Dorly sat on the sofa with her girlfriend, Codie Siko, but as soon as they saw me, both of their faces lit up in a way that made me second-guess my desire for distraction. I’d met Codie on Sunday, and I’d liked her as immedi
ately as I had Dorly even though the two of them were as different as night and day. Where Dorly was blunt and didn’t take shit from anyone, Codie was quiet and sweet, the type of person that automatically made others want to protect her. She had delicate features and a petite build, as well as a soft way of smiling that added to her fragile appearance.
It hadn’t taken me long to realize that Codie wasn’t a pushover though. She and Dorly balanced each other perfectly. If I’d wanted to be in a relationship, I’d want something like what they had.
But I didn’t want romance or love or a commitment.

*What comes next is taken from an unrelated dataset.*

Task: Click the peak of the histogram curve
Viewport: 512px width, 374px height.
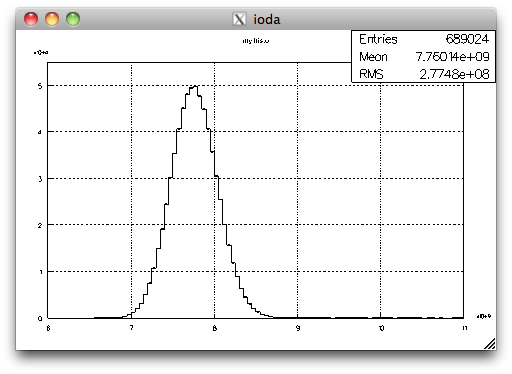Action: [195, 86]
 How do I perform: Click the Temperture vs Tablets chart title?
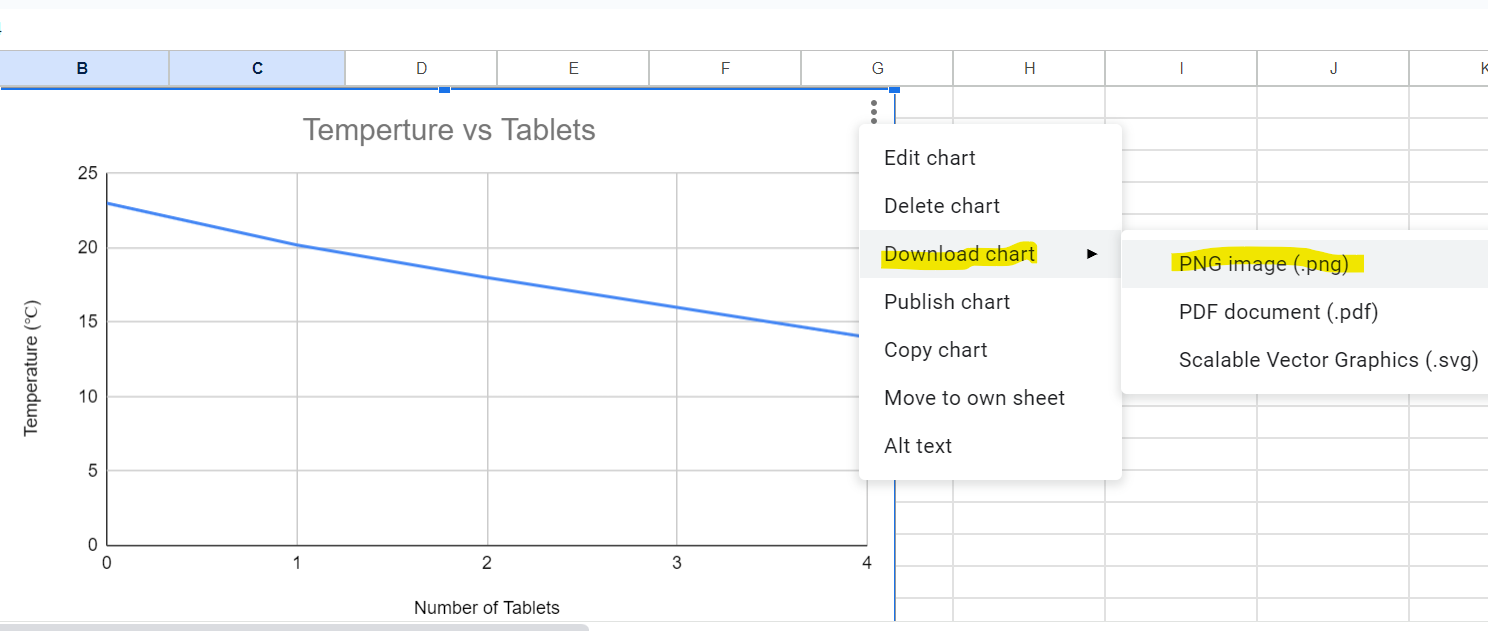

Recently, I’d been thinking about the physical side of things more often, but I wasn’t sure where to go with that, so I’d just left things where they were. Buying batteries for my vibrator was a whole lot cheaper than dating, and there’d never be a chance at hurt feelings.
“We’re going out,” Dorly announced. She gave me a once-over. “Go get changed.”
“Where are we going?” I asked as I headed toward my bedroom.
“A club,” she called after me.
“Shower first, then.” I went into the bathroom instead. I wasn’t expecting anything to happen, but I’d learned that it was better to be prepared and not need something than it was to be caught off-guard.
“Can I pick out your clothes?” Codie asked, raising her voice to be heard over the water.
“Sure.” She had better fashion sense than I did anyway. I tended to find something I liked and stick with it for as long as possible. I thought about telling her I didn’t want anything too revealing but decided it wasn’t necessary. I didn’t own anything that I wasn’t comfortable wearing.
“What the hell, Codie?” I stared at the mirror, not recognizing the woman looking back at me.